Many economists now believe that if there is a new economic crisis, it will probably be caused by corporate bonds. Indeed, some insiders, including Fed Chairman Jerome Powell, believe the rapid growth of corporate debt in the US could pose a threat to financial stability.

Since 2008, the Federal Reserve has carried out rounds of quantitative easing policies, which have resulted in long-term low interest rates and encouraged the market to borrow more money, eventually leading to a debt flood. However, a large portion of these debts have not been invested in production but used to pay dividends, share buybacks and acquisitions. Debt-financed share buybacks have also been a major driver of record highs in the US stock market in recent years. In a recent report, the International Monetary Fund warned of the risk high asset prices pose to financial stability.

Low interest rates have not only encouraged businesses to borrow, but also fueled the rise of consumer debt, which means the consumer demand that fueled the US economic boom is running out of steam. The policy of long-term low interest rates is intended to stimulate growth through more debts, but it has increased vulnerabilities, as financial policy has been hijacked by debt.
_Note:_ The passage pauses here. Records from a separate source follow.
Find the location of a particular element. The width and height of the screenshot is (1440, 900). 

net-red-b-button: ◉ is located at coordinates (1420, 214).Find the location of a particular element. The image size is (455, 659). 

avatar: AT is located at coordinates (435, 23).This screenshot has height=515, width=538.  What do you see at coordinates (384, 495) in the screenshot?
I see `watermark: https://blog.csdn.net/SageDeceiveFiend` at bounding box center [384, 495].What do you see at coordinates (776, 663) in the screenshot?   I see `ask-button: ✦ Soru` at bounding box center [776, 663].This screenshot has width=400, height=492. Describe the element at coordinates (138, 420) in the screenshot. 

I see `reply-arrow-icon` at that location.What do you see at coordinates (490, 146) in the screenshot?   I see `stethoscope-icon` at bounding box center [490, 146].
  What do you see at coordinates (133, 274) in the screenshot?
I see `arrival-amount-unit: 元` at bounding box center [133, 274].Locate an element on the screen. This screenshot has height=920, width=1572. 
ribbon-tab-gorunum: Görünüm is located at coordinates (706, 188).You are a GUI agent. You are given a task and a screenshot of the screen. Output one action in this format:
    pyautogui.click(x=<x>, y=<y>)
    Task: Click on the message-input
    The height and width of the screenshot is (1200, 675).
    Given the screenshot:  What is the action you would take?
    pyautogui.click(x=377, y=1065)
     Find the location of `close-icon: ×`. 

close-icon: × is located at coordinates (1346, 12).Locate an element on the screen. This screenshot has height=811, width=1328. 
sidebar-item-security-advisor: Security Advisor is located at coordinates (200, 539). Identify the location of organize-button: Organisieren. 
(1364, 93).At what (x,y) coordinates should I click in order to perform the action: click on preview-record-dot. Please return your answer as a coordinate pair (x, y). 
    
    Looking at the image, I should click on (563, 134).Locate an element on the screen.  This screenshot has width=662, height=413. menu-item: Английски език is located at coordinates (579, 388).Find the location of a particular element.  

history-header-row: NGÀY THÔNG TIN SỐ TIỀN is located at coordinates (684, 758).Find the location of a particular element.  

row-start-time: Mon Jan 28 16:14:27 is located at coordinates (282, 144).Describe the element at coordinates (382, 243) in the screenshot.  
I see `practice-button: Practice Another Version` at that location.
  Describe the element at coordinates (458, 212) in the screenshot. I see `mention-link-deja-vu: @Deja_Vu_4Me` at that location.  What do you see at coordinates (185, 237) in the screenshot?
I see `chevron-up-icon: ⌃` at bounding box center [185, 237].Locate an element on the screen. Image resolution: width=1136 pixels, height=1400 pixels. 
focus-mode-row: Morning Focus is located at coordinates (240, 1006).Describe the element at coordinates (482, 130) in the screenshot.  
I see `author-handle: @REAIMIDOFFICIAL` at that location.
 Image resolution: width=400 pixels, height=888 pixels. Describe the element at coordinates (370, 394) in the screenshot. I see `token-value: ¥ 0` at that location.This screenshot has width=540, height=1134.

Once monetary policy tightens, it will put pressure on asset prices and huge debts and worsen credit quality.

For a long time, because of lower interest rates in developed economies, capital has flowed from the developed to emerging economies, leading to a continuous rise in the latter's external debt. Under this situation, if financial policies are significantly tightened, it would lead to higher borrowing costs and make these economies hard to service their debts. That means a decade after the global financial crisis, the fragility of the global economy has increased not decreased.